• Provided records:
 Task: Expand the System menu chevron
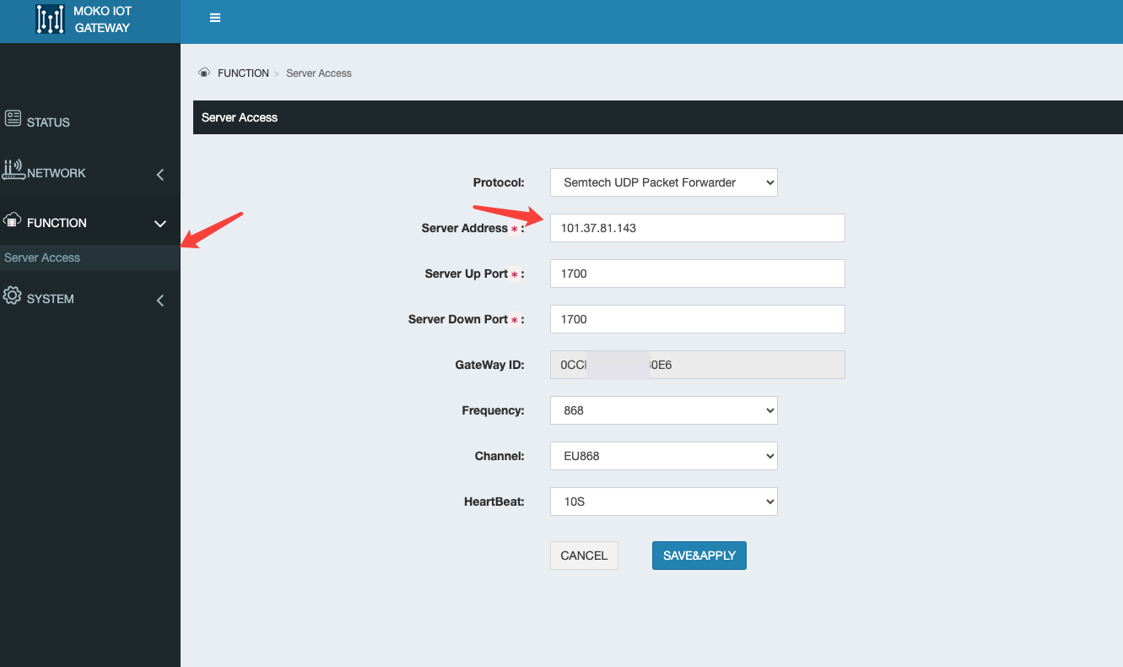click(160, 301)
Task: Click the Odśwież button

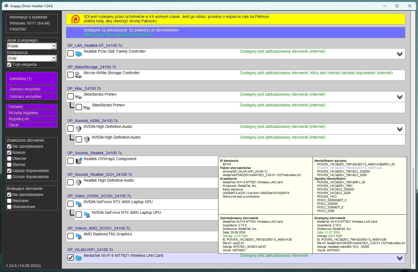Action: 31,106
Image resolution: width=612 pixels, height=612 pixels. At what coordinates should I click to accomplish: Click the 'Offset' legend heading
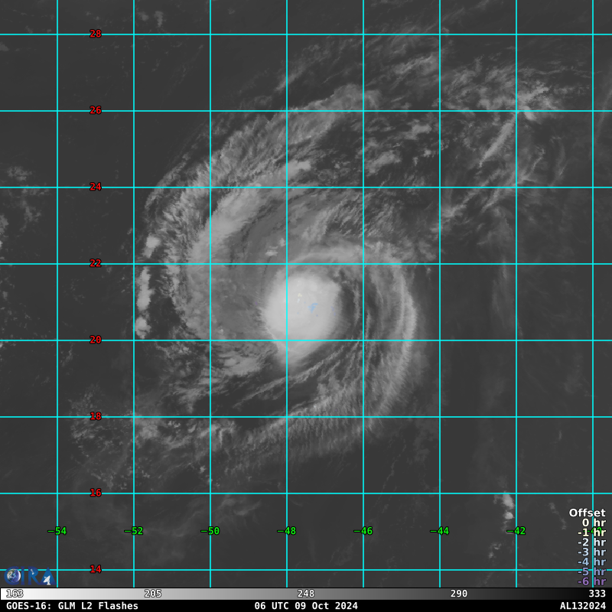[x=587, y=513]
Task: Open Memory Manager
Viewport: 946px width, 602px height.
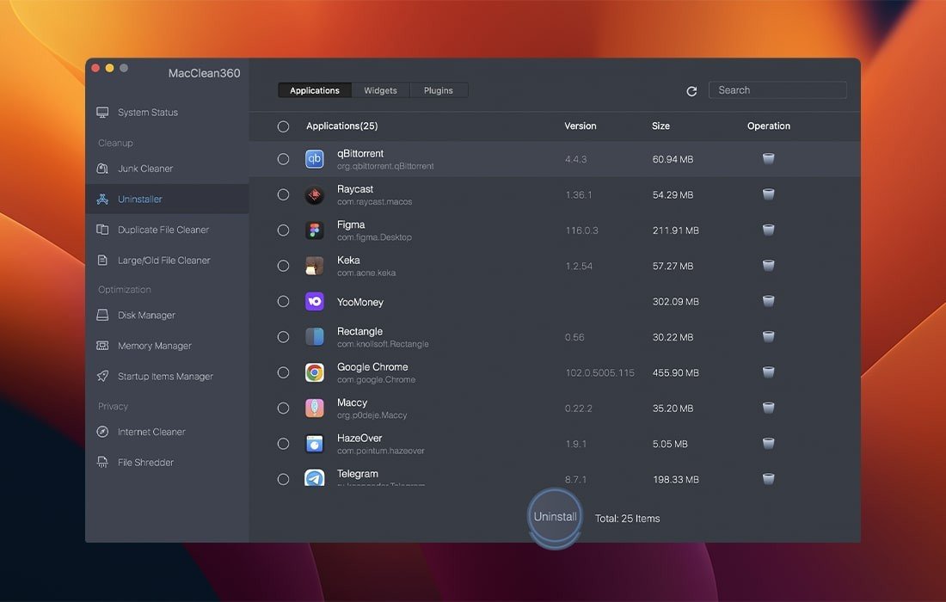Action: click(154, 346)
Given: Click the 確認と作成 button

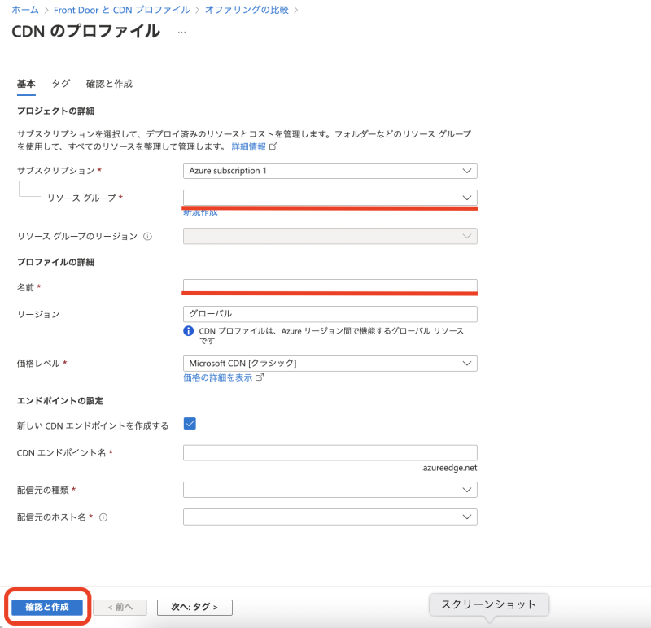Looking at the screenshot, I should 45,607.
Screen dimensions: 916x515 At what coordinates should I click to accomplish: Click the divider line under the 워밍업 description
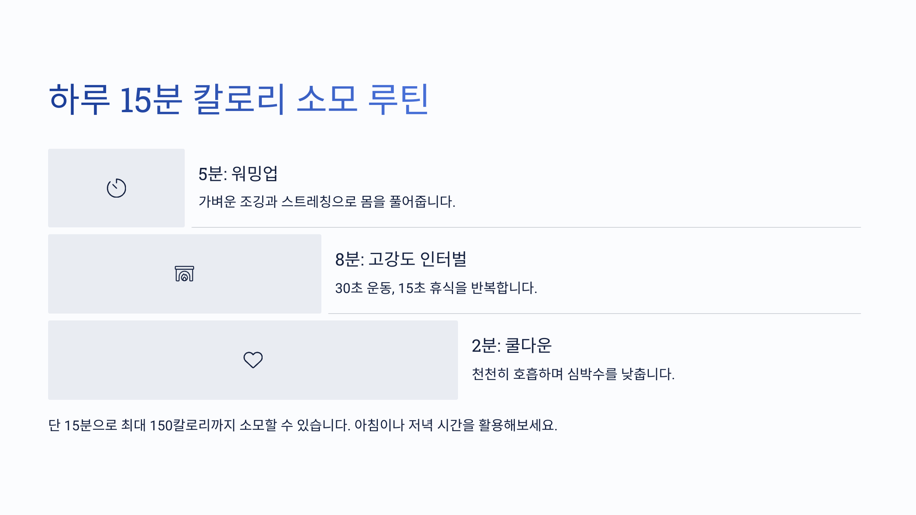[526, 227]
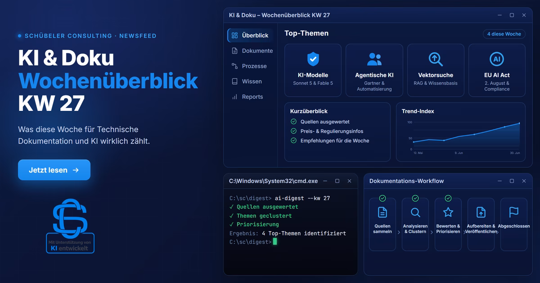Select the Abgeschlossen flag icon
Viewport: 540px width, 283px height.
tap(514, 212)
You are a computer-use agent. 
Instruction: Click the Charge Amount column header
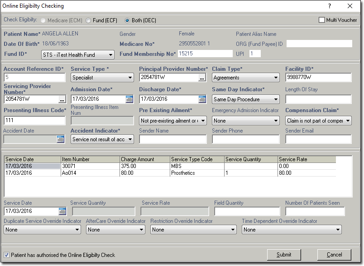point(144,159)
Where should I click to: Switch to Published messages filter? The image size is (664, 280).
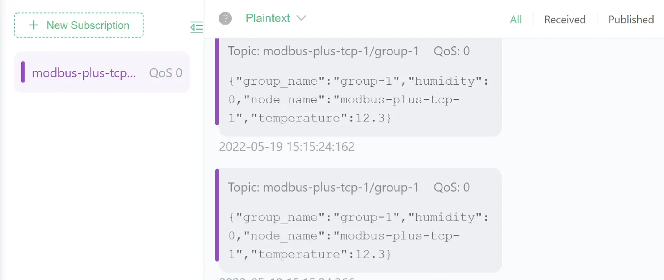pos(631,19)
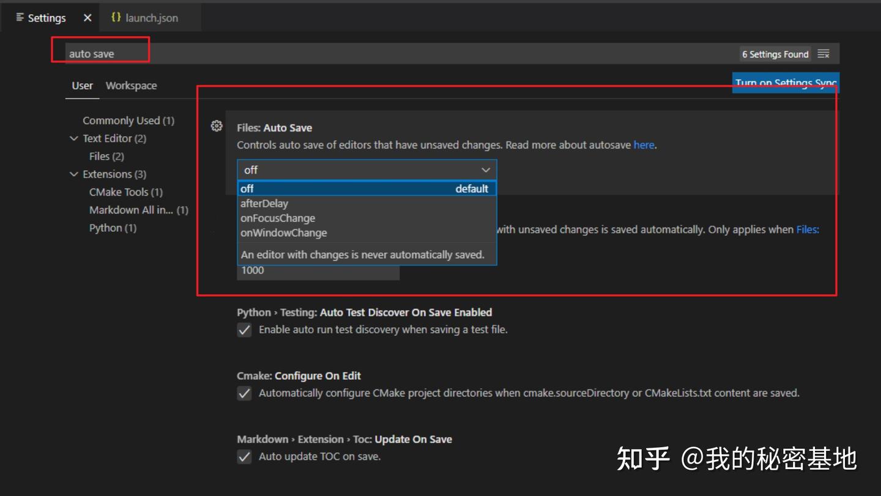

• Work instruction: Nothing but the lines from the one holding "You are a computer-use agent." to the end of the entries above should be echoed, exactly and with both ends included; omit the pictures.

• Answer area:
You are a computer-use agent. 
Instruction: Click the Charge Amount column header
point(144,159)
Where should I click to: Switch to Published messages filter? The image size is (664, 280).
pos(631,19)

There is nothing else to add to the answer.